▶ [TEXT SHOWN]:
- - - - - - -

Francis Bacon was one of the most controversial and extravagant artists of the 20th century, known for his bold, grotesque, emotionally charged and raw imagery. Irish-born, he grew up in a nursing home in Dublin to parents of English descent. Bacon had a curious, to say the least, family background. Eddy, his father, was a veteran of the Boer War, and a racehorse trainer, while his mother, Winnie, was heiress to a Sheffield steel business and a coal mine. It is believed his father was a direct descendant of Sir Nicholas Bacon, half brother of Sir Francis Bacon, the Elizabethan statesman and his great-great grandmother, Lady Charlotte Harley was intimately acquainted with Lord Byron.
The family changed houses often, moving between Ireland and England, which led him to feel somewhat displaced throughout his lifetime. As a child, Bacon was shy and enjoyed dressing up, a fact that upset his father. Once he was found admiring himself in front of a large mirror dressed in his mother’s underwear. He obviously had a difficult relationship with his father and this led to him being thrown out of the family home and having to do odd jobs to earn a living. Eventually he moved to Berlin for two months in 1927 where two films, Fritz Lang’s ‘Metropolis’ and Sergei Eisenstein’s ‘Battleship Potemkin’ had a profound effect on his artistic imagination.

- - - - - - -

▶ [INFORMATION PROVIDED]:
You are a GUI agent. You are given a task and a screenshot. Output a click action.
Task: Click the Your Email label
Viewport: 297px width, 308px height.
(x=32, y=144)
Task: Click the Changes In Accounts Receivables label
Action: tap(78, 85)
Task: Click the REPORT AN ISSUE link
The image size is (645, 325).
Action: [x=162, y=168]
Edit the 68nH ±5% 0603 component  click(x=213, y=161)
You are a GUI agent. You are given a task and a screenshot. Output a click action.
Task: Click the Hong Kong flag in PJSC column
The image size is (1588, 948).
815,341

- - - - - - -

▶ [GOAL OF THE EXERCISE]:
According to the text on Francis Bacon, in what year did he spend two months in Berlin?

▶ [TASK OUTPUT]:
1927